### REQUIRED ACTION
The listing below is the input. Say how many of its lines contain "Firewall", giving the number alone.

Segment Start: RECORDS

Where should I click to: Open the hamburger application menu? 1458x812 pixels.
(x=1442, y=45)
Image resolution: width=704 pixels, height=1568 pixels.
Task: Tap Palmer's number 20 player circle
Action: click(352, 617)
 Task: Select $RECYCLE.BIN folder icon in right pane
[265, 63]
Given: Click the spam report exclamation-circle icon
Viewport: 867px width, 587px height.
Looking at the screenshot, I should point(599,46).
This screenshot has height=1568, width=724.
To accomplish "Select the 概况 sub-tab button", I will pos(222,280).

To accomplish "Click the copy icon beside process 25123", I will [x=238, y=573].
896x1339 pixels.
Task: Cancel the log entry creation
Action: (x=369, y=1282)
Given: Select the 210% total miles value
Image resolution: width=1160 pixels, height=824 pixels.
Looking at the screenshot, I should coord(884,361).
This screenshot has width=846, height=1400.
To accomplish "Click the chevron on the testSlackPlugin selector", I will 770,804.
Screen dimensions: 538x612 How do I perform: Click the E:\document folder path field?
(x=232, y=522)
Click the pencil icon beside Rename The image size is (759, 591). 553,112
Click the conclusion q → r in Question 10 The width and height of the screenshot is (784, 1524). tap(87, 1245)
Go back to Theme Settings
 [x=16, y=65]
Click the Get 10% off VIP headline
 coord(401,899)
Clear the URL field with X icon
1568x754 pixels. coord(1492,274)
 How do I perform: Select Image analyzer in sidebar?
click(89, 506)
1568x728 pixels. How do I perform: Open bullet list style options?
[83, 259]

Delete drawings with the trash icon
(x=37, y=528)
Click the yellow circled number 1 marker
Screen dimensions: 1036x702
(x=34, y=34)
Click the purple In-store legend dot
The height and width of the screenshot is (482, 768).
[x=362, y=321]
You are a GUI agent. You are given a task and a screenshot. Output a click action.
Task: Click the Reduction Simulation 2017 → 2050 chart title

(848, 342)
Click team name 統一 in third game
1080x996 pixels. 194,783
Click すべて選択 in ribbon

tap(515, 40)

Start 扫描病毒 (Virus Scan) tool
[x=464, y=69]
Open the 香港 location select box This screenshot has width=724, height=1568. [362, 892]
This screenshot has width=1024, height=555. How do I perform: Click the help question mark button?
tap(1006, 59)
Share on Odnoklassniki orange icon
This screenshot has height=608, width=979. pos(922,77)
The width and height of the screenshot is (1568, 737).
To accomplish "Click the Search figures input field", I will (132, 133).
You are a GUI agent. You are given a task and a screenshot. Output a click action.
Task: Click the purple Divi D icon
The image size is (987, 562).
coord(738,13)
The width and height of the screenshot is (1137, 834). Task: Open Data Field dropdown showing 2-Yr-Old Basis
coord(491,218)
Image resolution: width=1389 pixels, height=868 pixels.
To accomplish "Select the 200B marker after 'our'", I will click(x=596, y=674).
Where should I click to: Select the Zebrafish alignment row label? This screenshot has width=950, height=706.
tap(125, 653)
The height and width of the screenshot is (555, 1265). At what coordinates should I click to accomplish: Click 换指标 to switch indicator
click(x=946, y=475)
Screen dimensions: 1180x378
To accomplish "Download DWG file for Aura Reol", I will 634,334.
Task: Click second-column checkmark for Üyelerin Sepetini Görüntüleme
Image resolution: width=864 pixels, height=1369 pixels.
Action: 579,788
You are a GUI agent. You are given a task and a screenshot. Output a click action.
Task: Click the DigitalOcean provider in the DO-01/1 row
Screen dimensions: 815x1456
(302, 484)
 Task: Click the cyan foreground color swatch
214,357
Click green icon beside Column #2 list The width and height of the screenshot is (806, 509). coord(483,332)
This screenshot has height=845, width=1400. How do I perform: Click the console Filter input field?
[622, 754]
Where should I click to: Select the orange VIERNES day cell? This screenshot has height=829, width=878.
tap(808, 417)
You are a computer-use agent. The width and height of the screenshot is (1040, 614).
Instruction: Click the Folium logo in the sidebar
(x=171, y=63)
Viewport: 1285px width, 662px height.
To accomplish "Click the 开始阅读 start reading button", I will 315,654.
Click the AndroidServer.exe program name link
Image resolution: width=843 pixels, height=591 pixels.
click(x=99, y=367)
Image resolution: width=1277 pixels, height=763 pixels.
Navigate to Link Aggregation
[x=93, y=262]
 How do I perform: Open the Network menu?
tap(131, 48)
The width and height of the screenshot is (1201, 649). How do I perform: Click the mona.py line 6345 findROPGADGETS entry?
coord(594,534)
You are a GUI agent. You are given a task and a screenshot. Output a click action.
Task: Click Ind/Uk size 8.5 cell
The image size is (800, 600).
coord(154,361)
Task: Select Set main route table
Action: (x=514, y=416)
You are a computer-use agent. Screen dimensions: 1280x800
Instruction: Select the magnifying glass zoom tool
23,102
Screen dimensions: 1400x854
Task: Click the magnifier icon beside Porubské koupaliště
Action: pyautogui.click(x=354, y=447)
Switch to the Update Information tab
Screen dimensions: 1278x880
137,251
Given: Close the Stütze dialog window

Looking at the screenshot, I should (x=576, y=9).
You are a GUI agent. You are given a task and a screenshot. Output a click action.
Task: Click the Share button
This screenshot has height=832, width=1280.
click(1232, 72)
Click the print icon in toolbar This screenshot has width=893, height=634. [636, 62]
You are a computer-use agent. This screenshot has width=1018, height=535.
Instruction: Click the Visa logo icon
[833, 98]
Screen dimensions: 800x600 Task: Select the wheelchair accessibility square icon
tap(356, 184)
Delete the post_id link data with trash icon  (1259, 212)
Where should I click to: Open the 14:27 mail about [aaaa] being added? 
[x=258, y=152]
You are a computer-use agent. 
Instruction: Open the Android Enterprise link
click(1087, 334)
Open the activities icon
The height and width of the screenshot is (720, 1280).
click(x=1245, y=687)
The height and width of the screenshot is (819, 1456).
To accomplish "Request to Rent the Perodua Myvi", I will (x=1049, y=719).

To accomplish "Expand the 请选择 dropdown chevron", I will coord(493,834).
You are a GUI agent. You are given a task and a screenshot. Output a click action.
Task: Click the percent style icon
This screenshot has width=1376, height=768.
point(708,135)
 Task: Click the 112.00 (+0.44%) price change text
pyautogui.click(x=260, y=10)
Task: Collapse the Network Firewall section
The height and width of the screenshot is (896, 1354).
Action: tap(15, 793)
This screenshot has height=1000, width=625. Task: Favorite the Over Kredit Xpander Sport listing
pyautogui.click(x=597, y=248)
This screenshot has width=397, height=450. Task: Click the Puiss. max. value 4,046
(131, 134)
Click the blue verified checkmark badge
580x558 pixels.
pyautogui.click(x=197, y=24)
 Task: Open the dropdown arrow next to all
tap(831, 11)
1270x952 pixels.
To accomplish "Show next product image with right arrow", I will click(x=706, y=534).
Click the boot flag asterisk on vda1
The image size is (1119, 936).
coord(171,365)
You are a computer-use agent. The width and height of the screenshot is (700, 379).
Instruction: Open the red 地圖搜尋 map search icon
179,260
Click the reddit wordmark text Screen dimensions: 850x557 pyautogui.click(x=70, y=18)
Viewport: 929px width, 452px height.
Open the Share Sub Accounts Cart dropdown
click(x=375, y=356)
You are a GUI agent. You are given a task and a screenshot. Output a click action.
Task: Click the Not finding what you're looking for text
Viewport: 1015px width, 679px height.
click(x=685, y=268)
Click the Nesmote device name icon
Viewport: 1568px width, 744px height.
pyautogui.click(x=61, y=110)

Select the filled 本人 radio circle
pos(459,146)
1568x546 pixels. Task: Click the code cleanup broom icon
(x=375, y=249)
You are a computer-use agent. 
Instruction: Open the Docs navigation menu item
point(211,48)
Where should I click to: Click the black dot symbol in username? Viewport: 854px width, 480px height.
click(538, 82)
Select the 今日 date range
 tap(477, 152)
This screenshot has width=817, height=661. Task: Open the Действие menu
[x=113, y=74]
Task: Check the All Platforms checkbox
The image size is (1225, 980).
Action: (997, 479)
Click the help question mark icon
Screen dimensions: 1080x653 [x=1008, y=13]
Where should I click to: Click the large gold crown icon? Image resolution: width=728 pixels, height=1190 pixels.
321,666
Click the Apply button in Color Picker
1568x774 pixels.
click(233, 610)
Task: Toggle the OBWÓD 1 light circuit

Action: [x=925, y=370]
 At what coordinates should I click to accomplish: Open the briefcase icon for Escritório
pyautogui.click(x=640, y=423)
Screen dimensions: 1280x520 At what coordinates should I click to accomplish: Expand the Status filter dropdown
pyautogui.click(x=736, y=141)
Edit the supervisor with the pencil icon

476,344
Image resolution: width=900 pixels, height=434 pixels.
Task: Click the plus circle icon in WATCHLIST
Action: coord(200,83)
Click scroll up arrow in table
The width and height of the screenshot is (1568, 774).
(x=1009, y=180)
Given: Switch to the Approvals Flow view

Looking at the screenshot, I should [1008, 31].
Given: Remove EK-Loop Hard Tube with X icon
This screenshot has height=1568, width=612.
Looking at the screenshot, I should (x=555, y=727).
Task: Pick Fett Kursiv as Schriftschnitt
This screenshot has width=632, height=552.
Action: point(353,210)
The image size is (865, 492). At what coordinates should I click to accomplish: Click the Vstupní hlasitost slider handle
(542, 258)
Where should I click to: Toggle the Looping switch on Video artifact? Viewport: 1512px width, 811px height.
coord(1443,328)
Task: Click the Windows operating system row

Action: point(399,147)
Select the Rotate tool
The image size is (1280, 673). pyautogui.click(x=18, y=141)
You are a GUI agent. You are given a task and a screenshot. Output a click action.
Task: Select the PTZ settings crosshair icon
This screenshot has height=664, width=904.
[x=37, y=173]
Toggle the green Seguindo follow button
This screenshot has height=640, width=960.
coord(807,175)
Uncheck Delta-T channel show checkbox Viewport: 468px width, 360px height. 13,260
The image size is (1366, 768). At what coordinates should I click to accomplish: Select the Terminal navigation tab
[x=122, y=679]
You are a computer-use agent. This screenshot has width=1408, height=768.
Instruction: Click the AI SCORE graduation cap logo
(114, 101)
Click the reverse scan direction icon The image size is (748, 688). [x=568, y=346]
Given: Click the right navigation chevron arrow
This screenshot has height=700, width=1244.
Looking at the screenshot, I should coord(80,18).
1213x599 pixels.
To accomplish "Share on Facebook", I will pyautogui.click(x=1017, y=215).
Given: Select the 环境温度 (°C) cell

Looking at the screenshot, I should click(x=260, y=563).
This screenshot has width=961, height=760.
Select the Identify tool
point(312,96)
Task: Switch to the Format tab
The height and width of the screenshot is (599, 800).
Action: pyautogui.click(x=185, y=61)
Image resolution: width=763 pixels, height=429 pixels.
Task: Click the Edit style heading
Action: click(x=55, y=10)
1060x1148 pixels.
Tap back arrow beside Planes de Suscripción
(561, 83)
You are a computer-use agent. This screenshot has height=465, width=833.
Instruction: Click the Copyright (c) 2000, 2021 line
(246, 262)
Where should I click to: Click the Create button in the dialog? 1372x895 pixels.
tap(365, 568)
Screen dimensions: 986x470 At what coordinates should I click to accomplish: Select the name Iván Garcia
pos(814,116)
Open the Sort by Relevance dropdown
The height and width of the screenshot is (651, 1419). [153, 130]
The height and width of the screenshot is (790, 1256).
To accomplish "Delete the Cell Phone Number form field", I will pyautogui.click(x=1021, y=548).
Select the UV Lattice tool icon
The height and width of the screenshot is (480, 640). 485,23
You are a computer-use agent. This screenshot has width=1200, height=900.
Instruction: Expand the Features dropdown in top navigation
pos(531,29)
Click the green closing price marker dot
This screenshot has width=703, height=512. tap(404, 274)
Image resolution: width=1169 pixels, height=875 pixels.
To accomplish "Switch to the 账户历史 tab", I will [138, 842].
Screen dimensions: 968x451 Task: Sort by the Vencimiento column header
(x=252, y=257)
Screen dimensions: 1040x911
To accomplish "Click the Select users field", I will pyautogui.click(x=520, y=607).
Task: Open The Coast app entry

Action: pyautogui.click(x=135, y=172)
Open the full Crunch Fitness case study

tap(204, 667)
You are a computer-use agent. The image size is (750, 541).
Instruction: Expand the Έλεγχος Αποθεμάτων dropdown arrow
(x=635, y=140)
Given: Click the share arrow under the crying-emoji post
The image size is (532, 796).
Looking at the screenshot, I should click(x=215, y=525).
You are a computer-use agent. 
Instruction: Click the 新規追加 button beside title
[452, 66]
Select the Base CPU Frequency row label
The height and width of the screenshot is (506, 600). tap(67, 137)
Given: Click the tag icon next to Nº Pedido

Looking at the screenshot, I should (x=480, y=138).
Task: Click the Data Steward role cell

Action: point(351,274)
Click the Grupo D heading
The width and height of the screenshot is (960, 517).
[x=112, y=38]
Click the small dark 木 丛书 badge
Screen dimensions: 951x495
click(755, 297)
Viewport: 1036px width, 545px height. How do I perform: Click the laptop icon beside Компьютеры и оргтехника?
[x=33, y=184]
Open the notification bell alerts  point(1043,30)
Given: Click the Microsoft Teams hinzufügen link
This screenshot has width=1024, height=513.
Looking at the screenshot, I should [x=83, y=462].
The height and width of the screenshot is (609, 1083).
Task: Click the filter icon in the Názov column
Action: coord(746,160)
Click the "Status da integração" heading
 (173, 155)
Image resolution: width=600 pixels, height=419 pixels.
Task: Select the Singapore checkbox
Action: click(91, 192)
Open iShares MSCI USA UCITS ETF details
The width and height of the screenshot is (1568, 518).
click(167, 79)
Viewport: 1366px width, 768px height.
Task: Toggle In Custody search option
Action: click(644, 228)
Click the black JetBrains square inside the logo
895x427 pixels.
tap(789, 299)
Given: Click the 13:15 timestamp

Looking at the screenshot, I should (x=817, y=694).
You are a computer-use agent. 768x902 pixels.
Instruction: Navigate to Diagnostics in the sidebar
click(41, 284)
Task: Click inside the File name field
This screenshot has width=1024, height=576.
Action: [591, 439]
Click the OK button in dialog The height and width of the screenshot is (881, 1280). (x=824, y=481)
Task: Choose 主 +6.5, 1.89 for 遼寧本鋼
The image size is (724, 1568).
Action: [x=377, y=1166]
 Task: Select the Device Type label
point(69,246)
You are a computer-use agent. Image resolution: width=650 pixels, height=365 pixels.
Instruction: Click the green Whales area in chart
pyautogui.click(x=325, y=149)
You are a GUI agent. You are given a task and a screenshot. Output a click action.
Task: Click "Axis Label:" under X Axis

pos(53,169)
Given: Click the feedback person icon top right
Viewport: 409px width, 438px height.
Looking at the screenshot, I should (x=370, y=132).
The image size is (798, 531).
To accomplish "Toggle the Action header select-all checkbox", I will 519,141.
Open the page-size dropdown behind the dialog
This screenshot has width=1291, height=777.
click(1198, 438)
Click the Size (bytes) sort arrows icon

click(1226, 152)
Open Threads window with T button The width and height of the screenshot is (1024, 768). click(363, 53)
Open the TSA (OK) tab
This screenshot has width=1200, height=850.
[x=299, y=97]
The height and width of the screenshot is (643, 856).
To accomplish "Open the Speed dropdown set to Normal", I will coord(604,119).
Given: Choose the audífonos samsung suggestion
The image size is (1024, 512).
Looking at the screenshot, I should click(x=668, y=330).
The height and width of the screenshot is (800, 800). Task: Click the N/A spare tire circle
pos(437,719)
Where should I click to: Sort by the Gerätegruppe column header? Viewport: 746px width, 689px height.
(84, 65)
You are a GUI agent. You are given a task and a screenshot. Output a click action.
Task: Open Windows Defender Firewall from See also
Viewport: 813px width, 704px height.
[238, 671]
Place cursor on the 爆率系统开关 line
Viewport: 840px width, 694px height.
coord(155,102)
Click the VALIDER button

Segment End: RECORDS

### YOUR SOLUTION
2